Peculiar for me was the volume of commerce happening inside the walls of the complex. From the entry gate you see stalls showing various things – books, crosses, pendants, rosaries, statuettes and other souvenirs, „holly bread”, candles. In some parts you feel like in the bazaar, crowded by merchandise and buyers in the corridors, just that the sellers are placid and the bargaining is done in whisper.
The strangest commerce of all was the one with pieces of written paper. People took small fragments of paper and pens from some special tables, found in several places in the complex, and after writing down several lines (the names of death relatives, as someone explained to me), each after his own inspiration (how many does she/he recalls, from the ones who really meant something to her/him). Those fragments were then folded together with a banknote and left on a special place on the table, or in a special box, or handed over to a priest who was diligently separating the papers from the money, filling up two boxes. I was told that the people buy this way a privilege – the priest would read those lists of names in one of the next liturgical services. This is said to be benefic for the ones who are dead. There were many people in the complex that day, and at those special tables there were queues…

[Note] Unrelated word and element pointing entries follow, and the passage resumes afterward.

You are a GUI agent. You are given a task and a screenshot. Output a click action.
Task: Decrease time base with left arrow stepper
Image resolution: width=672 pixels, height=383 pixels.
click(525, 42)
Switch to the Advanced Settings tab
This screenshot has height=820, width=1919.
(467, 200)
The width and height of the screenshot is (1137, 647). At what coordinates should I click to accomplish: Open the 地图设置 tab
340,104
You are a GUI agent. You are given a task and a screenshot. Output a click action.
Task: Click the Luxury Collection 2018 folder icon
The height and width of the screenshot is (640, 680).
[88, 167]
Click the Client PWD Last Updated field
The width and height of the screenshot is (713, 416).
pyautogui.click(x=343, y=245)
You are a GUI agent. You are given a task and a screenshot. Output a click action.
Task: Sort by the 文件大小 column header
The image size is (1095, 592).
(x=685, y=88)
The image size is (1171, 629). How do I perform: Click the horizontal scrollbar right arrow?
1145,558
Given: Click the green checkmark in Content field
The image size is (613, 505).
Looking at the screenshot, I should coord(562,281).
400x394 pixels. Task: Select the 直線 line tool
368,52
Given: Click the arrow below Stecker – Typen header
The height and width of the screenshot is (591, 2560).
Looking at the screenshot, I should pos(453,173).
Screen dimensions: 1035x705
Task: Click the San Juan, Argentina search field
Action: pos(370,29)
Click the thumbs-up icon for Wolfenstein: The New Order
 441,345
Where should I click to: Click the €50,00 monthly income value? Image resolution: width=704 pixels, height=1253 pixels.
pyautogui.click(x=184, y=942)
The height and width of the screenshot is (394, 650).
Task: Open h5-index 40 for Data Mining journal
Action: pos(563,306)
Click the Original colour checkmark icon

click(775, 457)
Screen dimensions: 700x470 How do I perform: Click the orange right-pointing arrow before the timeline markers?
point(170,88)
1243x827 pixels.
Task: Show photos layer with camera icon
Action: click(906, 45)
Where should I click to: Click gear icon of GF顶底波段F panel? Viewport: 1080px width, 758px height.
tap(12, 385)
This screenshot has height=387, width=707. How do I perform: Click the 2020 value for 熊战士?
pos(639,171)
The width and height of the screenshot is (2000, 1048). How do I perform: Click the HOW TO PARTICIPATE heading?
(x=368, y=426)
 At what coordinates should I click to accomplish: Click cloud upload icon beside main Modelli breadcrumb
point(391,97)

These lands just south of the mountains were clearly filled with spirituality in the middle ages, as not far away, about 30 km towards the city of Campulung, we’ve reached another ancient monastic complex – „Corbii de Piatra”. The monastery was carved in the sandstone wall in the 14th century. A long refectory was chiselled, visible on the right side of the church entrance – a place of congregation for the ancient monks. The smoke of the old fires, which cooked the food for the hermits, is still blackening the roof. The inside of the church was painted in the ancient times, but centuries of high humidity and temperature variations have damaged the images, which are hardly visible. One can feel the remoteness of the place, the silence and the relaxation – there were no other tourists there, just a priest acting more as a door keeper and souvenir vendor, too bored to tell us the stories of the church – so that was frustrating, because places like this are revealed through stories told there, not through scraps found on the internet or on flimsy cheap brochures.
Someone else though would have been able to tell us stories – stories gathered in over 80 years of leaving next to the big rock and the ancient monastery. Mama Uta has a small house right near the church complex. We’ve found her on the porch of her very old house, made of adobe long time ago, traditionally painted in dark blue and adorned with flowers. If I would know Romanian and if we would not have been in a hurry to get back home, I am sure we could have heard lots of stories.
But time was running fast and we were a long way from Cluj, where we should get that night. A long but beautiful road was waiting for us, as we drove along the valley of Olt, one of the biggest rivers of Romania, through a spectacular landscape between the mountains. Only one stop we took, at dusk, at Cozia monastery, build in the 14th century by the ruler of Wallachia, Mircea the Elder. The church still preserves some parts of the original frescoes. The fountain on the front-right side was build later, but it’s said to be special – if you drop a coin in there and make a wish, it will come true, especially if afterwards you drink a glass of its water. So people, kids and elders, gather around the fountain to make wishes – that’s a recipe that will work always, everywhere.
There was no stop from Cozia until Cluj, except for gas, snacks and a Red Bull for me, as I was already sleeping in the back of the car and did not want to be the only one who dozes while the others are alert. The poison gave me 5 minutes of wide awakeness, then I felt back into the mists, between thoughts and dreams, about the places, the people, the feelings of this country, about the joy of discovery and the freedom of being on the road, with no expectations, just with the open heart.